Belleville Mayor Mark Eckert finds himself between some angry residents, including one who already beat City Hall, and the deep, benevolent pockets of Lindenwood University-Belleville.

The city that wants to peer into your bedroom to see who you are sleeping with or know when your adult child returns home is just fine with allowing Lindenwood to put groups of students in 36 houses and apartments that are not zoned for that many residents. Eckert said students were allowed into the homes in August despite the special-use permits not being considered until Sept. 24.

He said the homes were inspected: “Safety is first.”

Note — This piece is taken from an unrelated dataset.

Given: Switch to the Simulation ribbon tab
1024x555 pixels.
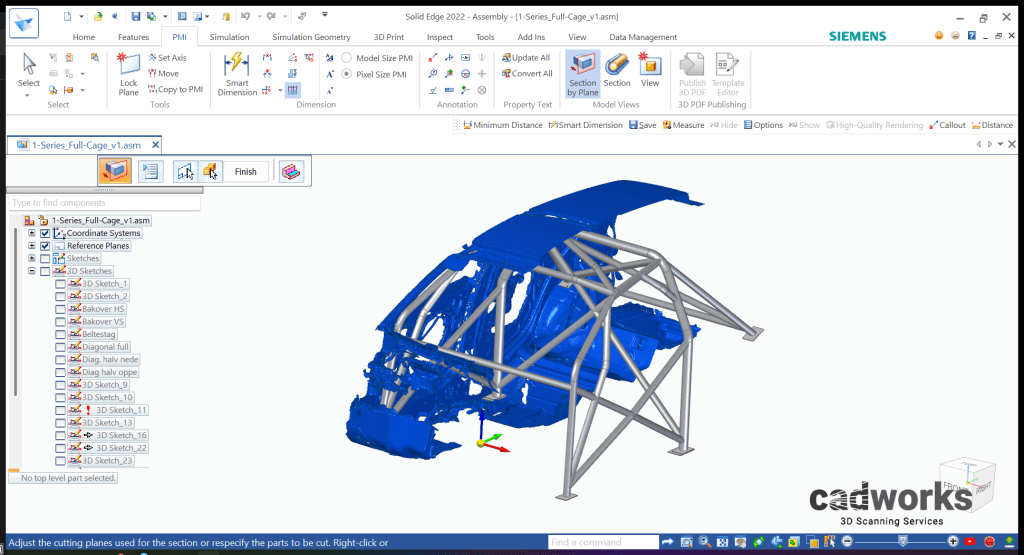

Can you imagine Belleville cutting this kind of slack to Joe Average? Hard to imagine.

And we guess the permits are a formal step on a done deal: Can you see the city telling Lindenwood “no” and booting students out mid-semester?

Dianne Rogge is leading the charge of residents upset about concentrating so many students, their trash, their cars and their noise in what had been mainly single-family residential areas. She has seven students on one side, and eight on the other.

She’s also the woman who got $30,000 from Belleville when they tried to silence her sign criticizing the city for not giving her business a tax increment financing boost.

Lindenwood has been a benefit to Belleville. We imagine the residents’ problems can be resolved.

But wouldn’t all of this have gone so much smoother had Belleville just followed its own rules?